Friday, 28 August 2009

Gift horses

It might be time to rethink that old proverb "Never look a gift horse in the mouth". Or that seems to be the theme of today's Odd News.

So here, for your entertainment and edification, are three reasons why you might just want to have a look at that horse mouth after all.

#1. Because if you don't, it might bite you. Floridian police use stimulus money as a lure to catch criminals. They say it's a lot safer to draw the criminals to them rather than go after them in their homes.

#2. Because it might be a Trojan horse. Several state governors received unexpected laptops they didn't actually order. After the first shipment, they suspected a mistake. After the second, they called in law enforcement. None of the laptops were ever actually turned on. Turns out they were ordered with bogus accounts. It will be interesting to find out what kind of Greeks were hiding in there.

Fake moon rock#3. It might not even be a horse at all. Dutch officials are dismayed to discover their treasured moon rock is just a piece of petrified wood. So did the US ambassador know it was a scam when he gave the "moon rock" to the Dutch prime minister? Looks like somebody is going to have to pull out all their diplomatic skills to explain this one.

Monday, 24 August 2009

Further thoughts on writers' conferences

Ah, if Janna says jump, we jump. What is it about that girl?
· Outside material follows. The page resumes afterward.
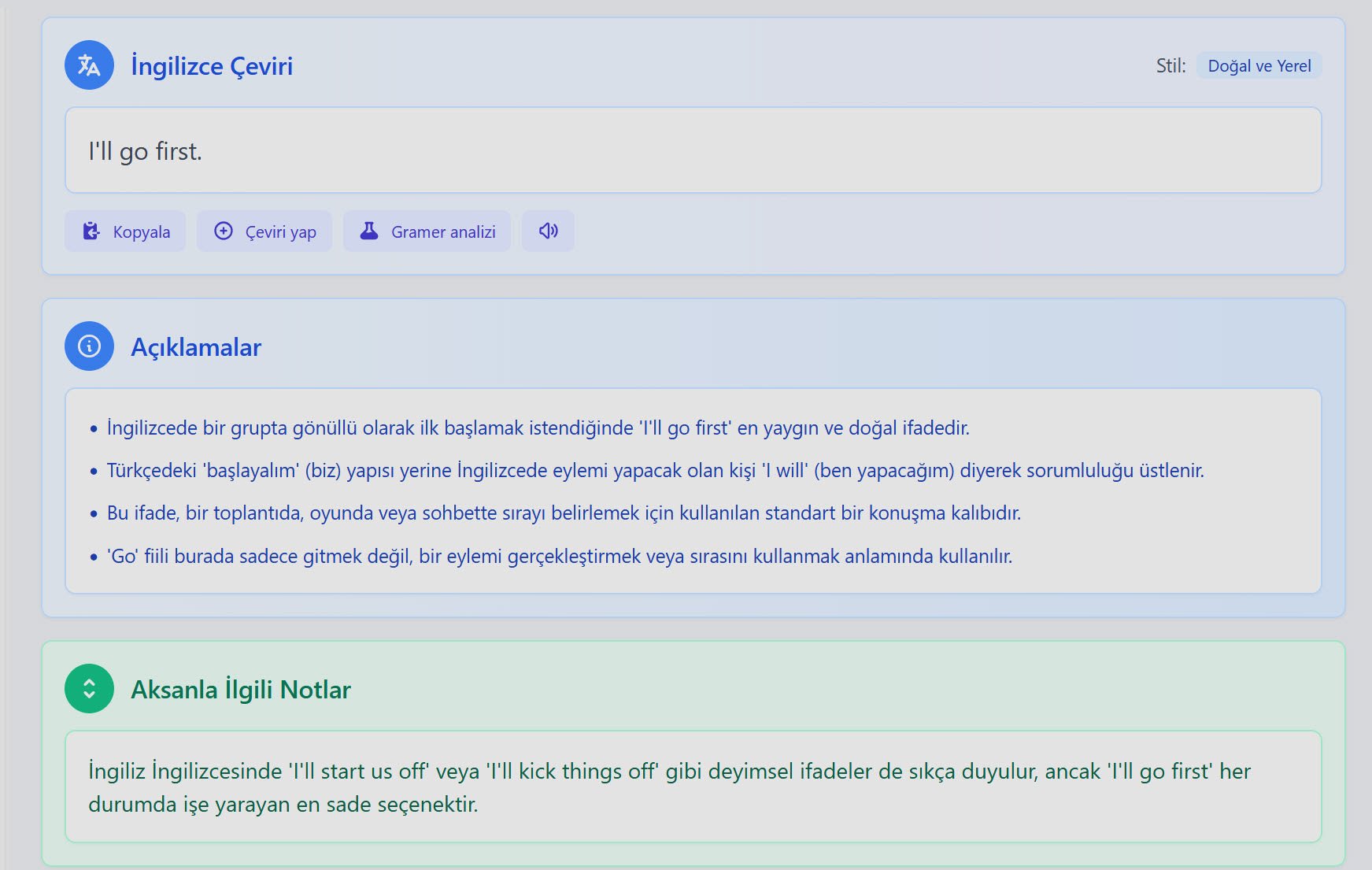Click the bullet about 'standart bir konuşma kalıbıdır'

(x=564, y=513)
So here are my thoughts on writers' conferences, as far as they go. Please keep in mind that this is based on my very limited experience, so feel entirely free to correct me or expand on what I've said.

If you are well-informed on the publishing industry and how it works, if you read the blogs of editors and agents, frequent online writers' forums that include experienced professionals, read books on writing and participate in some form of critique groups, chances are you won't get a whole lot out of the scheduled workshops, or at least not most of them. Aspiring writers are the bread and butter of these conferences, and much of it caters to them and is therefore at a pretty basic level. But not all of it. I found Jeff Gerke's continuing workshop for novelists to be thought-provoking. I bought his book The Art and Craft of Writing Christian Fiction and will probably buy his interactive DVD The Writer's Foundation. I found the exercises he had us do in the workshop (which were taken from the DVD) quite useful.

Actually meeting an editor was also useful, if only to hear the near-surprise in her voice when she said that I had an interesting premise. She also gave me the distinct impression that it was not right for her publishing house, despite her favourable impression. Oh well. There are other publishing houses.

The main value of most conferences is the opportunity to network, both with fellow writers and with industry professionals. To get the most out of a conference in that regard, you need to choose a conference at which the participating professionals are ones who are most likely to be interested in and knowledgeable about the kind of book you are writing. And you probably need to go for the duration of the conference. The one-day, in-and-out kind of thing that I did is really not the best way to go about this. I did manage to make some connections, but I think it would have worked much better if I'd had more time to develop them.

So there you go. Any wisdom to add?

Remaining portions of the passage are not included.